==== Extracto de página ====

El Likud de Netanyahu triunfó en las elecciones con la propuesta concreta de llevar a cabo esa extensión de soberanía, y su principal rival el partido Azul y Blanco, cuyos principales dirigentes fueron militares del más alto rango, no se opuso a esa idea en la campaña electoral. Por el contrario, Gantz su conductor, firmó un acuerdo de coalición para integrar el gobierno comprometiéndose a estudiar el tema en forma conjunta. Es importante destacar que no sólo existe una mayoría en el parlamento israelí para sancionar esa medida, sino que hay una mayoría de la población que también la aprueba.
Netanyahu pretende cambiar el paradigma de que hay que intercambiar tierras a cambio de paz, pues es una fórmula que ha demostrado su fracaso. En 2005 el gobierno de Ariel Sharón retiró toda presencia militar y evacuó a más de 8.500 pobladores judíos de la Franja de Gaza, con el objetivo de dar muestras de buena voluntad para avanzar hacia la paz. Los palestinos de la zona interpretaron esa acción como una muestra de debilidad, destruyeron todas las estructuras abandonadas que podían servir para actividades productivas, como fábricas e invernaderos, y proclamaron con incendios su victoria sobre los sionistas.
El desmantelamiento de comunidades enteras y el retiro coercitivo de los colonos generó una verdadera conmoción nacional que no produjo los resultados esperados. Por el contrario, precisamente desde esas tierras es que proceden la mayor cantidad de ataques terroristas con decenas de miles de misiles lanzados sobre población civil israelí.
La aplicación de la ley israelí sobre los asentamientos busca, entre otras cosas, dificultar ese tipo de desalojo compulsivo en un futuro, mientras que, en lo inmediato, no causaría el desarraigo de ninguna población.
La extensión de soberanía no se produciría a expensas de un futuro Estado palestino, dado que en esos territorios la enorme mayoría de sus habitantes son judíos y hay un número muy reducido de población árabe. La totalidad de los asentamientos ocupan sólo el 6% de Cisjordania, un área que podría ser intercambiada por otras zonas de igual superficie a modo de compensación en un futuro acuerdo. Si existiera buena voluntad, el estatus final de los territorios en cuestión sería prácticamente el mismo que la medida unilateral del gobierno israelí pretende otorgarle.

==== Extractos de registros ====

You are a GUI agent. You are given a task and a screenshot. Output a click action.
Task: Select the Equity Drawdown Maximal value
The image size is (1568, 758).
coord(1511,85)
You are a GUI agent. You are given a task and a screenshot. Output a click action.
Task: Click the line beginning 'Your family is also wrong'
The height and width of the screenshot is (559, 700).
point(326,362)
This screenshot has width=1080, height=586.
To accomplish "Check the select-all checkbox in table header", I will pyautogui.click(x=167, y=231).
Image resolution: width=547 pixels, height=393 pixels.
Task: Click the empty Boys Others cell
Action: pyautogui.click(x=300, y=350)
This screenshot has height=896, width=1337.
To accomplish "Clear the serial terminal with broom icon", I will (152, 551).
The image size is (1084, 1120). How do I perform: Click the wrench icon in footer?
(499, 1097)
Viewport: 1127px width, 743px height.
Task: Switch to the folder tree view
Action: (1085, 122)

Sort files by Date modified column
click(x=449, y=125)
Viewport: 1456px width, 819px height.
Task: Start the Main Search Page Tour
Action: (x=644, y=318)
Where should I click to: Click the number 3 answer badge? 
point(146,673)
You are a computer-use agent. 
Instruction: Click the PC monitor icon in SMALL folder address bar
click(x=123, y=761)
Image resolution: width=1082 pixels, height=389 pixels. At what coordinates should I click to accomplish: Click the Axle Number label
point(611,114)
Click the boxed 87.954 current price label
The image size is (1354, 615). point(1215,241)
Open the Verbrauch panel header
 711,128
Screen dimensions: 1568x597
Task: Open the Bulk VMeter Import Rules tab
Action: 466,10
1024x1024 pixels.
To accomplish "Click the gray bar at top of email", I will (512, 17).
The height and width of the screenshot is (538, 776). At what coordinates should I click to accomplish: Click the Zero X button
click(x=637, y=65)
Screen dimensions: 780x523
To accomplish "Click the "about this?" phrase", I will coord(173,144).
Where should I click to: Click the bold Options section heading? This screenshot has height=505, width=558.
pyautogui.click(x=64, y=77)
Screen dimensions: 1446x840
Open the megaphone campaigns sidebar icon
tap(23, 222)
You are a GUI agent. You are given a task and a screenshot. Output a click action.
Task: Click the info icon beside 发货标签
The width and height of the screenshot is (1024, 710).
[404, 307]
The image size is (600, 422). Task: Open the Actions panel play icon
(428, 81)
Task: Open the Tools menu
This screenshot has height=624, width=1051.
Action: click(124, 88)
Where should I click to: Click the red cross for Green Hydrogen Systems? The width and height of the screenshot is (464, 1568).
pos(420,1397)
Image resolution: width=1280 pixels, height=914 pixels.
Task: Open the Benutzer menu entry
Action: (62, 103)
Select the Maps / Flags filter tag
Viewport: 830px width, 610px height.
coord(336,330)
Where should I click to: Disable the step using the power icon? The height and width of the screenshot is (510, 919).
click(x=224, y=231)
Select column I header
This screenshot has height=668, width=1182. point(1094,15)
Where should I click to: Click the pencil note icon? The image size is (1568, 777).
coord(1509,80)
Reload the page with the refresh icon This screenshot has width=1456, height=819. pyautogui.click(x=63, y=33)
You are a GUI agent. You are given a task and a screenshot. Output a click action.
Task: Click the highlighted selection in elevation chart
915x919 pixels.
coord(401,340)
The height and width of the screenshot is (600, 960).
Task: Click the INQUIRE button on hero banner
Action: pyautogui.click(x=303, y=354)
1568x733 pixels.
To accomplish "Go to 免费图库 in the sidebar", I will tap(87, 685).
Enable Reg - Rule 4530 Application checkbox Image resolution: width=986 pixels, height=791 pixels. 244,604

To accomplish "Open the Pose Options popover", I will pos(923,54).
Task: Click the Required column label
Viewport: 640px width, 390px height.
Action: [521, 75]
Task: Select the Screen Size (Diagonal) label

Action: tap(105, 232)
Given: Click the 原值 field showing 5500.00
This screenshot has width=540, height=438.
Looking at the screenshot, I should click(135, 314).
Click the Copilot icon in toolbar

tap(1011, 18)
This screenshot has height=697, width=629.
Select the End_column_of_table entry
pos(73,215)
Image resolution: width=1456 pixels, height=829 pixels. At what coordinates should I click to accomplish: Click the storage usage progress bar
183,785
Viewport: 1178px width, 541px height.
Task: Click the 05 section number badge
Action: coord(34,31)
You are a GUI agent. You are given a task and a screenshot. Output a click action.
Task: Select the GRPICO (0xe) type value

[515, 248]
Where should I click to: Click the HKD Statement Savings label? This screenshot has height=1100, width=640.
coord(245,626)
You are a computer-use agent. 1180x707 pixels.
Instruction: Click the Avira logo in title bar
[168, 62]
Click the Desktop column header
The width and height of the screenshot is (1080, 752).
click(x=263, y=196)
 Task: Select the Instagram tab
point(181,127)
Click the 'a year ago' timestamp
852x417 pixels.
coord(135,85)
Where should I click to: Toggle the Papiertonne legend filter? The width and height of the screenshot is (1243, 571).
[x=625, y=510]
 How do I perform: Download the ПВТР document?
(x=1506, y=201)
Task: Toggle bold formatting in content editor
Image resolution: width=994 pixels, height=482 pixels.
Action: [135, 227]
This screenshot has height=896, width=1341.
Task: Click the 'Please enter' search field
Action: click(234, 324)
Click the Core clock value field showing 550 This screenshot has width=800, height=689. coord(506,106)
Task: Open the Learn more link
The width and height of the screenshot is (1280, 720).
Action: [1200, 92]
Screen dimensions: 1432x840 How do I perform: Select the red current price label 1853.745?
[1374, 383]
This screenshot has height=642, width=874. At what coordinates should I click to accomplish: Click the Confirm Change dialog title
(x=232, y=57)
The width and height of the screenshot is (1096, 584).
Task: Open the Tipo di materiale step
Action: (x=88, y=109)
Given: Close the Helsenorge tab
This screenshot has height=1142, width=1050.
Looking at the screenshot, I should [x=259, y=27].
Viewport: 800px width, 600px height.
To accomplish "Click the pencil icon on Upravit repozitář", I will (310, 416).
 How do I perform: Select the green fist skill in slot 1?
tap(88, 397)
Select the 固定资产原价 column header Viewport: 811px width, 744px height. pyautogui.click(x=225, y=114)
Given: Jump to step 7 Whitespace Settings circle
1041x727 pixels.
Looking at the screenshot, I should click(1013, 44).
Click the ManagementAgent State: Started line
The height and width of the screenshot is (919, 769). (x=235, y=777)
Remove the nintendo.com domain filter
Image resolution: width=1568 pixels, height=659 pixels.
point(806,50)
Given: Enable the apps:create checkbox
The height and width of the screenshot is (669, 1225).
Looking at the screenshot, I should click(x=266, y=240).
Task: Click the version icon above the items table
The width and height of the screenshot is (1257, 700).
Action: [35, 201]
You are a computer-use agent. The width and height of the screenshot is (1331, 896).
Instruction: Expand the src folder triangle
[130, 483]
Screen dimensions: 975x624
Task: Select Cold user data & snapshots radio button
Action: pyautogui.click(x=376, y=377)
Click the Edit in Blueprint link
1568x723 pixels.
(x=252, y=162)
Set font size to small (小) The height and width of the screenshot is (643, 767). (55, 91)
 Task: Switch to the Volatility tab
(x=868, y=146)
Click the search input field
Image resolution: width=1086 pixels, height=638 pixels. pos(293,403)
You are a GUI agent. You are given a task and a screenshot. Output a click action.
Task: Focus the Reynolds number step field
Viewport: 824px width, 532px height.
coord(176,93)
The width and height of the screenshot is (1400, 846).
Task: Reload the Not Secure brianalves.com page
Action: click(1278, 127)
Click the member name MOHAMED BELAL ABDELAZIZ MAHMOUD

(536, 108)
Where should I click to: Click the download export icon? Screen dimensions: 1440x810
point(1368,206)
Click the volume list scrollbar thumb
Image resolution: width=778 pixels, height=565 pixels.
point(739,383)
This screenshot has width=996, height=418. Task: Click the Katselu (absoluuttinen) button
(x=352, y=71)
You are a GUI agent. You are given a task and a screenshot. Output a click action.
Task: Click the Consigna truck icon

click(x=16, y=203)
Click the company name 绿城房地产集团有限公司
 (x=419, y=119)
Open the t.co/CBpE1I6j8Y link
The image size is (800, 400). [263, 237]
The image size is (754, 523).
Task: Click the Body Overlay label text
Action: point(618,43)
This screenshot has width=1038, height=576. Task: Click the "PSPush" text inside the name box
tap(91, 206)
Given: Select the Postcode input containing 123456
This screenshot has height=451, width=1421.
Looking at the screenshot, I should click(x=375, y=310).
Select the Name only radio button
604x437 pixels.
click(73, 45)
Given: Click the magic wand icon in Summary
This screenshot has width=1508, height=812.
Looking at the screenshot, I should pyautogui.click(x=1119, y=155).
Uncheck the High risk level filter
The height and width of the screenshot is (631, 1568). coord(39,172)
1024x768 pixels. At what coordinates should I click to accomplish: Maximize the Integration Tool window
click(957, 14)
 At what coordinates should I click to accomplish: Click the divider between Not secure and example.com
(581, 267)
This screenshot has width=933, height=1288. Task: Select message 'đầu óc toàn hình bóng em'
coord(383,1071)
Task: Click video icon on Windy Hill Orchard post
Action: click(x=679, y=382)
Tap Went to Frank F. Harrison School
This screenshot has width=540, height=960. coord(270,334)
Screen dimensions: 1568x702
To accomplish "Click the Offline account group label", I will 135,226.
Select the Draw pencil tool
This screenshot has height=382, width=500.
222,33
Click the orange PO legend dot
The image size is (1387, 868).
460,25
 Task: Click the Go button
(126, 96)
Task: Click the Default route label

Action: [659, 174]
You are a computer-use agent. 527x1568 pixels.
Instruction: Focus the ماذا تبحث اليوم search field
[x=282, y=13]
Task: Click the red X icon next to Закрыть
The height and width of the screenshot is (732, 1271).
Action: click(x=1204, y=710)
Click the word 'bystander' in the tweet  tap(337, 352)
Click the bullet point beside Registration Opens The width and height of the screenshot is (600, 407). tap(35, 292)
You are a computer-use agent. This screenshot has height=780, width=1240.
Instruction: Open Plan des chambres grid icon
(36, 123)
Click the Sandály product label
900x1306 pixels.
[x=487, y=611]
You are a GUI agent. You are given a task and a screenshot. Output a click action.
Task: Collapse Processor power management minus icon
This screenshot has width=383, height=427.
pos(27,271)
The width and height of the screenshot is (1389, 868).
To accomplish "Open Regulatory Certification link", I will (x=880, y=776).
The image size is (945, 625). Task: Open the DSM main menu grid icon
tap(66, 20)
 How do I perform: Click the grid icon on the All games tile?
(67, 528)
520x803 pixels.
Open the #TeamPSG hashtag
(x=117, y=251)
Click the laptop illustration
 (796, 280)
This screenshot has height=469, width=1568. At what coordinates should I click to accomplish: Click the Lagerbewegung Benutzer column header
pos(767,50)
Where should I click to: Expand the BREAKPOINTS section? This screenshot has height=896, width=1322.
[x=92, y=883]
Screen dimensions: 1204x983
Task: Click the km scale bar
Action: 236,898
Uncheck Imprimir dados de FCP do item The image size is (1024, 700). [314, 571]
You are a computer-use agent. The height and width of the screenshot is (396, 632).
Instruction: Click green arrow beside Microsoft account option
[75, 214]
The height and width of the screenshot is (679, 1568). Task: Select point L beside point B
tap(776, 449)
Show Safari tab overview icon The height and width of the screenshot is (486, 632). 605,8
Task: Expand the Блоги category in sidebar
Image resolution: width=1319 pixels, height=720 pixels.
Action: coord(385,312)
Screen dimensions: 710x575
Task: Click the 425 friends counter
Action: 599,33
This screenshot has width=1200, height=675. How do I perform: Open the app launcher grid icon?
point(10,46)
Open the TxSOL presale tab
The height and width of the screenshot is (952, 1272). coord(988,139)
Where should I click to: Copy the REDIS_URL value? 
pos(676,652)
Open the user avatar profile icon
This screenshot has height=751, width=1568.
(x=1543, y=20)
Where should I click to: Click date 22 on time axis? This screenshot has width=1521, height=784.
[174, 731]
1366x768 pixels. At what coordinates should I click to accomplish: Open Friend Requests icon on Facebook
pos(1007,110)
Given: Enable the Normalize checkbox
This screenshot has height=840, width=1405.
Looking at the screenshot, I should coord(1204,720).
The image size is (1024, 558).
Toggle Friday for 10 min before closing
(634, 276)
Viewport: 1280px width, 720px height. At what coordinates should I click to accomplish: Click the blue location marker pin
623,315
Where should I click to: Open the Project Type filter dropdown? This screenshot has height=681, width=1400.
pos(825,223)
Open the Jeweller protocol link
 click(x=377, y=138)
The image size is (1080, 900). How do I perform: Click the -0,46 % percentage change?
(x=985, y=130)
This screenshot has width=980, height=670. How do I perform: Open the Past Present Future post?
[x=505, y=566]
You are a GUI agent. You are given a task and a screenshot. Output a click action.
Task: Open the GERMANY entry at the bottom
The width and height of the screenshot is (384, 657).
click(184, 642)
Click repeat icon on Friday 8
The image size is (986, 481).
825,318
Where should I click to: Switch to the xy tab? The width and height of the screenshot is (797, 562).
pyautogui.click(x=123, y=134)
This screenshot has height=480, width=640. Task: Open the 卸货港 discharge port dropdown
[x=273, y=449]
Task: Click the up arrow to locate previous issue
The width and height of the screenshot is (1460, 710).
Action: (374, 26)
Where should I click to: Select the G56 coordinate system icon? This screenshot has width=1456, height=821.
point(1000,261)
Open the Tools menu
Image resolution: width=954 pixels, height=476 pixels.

====

• _Problema por resolver_
Por favor, prosigue el texto sobre la extensión de soberanía israelí a partir de su última oración. Las líneas no guardan relación con el texto sobre la extensión de soberanía israelí.

• _Resultado del ejercicio_
La no aceptación palestina de cualquier tipo de propuesta, priva a Israel de tener fronteras definidas como el resto de los países del mundo. La explicación radica en que el conflicto no es geográfico, sino que el rechazo es a la existencia misma del Estado judío, sin importar los límites. Esta permanente negativa a negociar mantiene la situación paralizada, y Netanyahu intenta hacer un movimiento que sacuda el tablero para impulsar un cambio, por supuesto aprovechando la postura favorable actual de la Casa Blanca.
Los líderes palestinos deberían comenzar a pensar en el bienestar de su propio pueblo, y asumir que décadas de rechazo y terrorismo generan consecuencias. No solo deben renunciar a la violencia, sino aceptar que las fronteras finales no serán las de 1967, que debe haber intercambios territoriales, impuestos por décadas de conflicto, y que su futuro Estado será desmilitarizado para salvaguardar la seguridad de Israel. Luego de haber tenido que librar tantas batallas, Israel no comprometerá su seguridad por ninguna simbólica victoria diplomática palestina.
En lugar de aprobar todas las declaraciones que los palestinos promueven, la comunidad internacional debería contribuir efectivamente ayudando a sus dirigentes a darse un baño de realismo. Sería un verdadero aporte desalentar el sueño palestino de querer imponer condiciones como si hubieran vencido en las guerras que generaron, y dedicarse más a estimular a su dirigencia a regresar a la mesa de negociaciones para comenzar a pavimentar el camino hacia el fin definitivo del conflicto.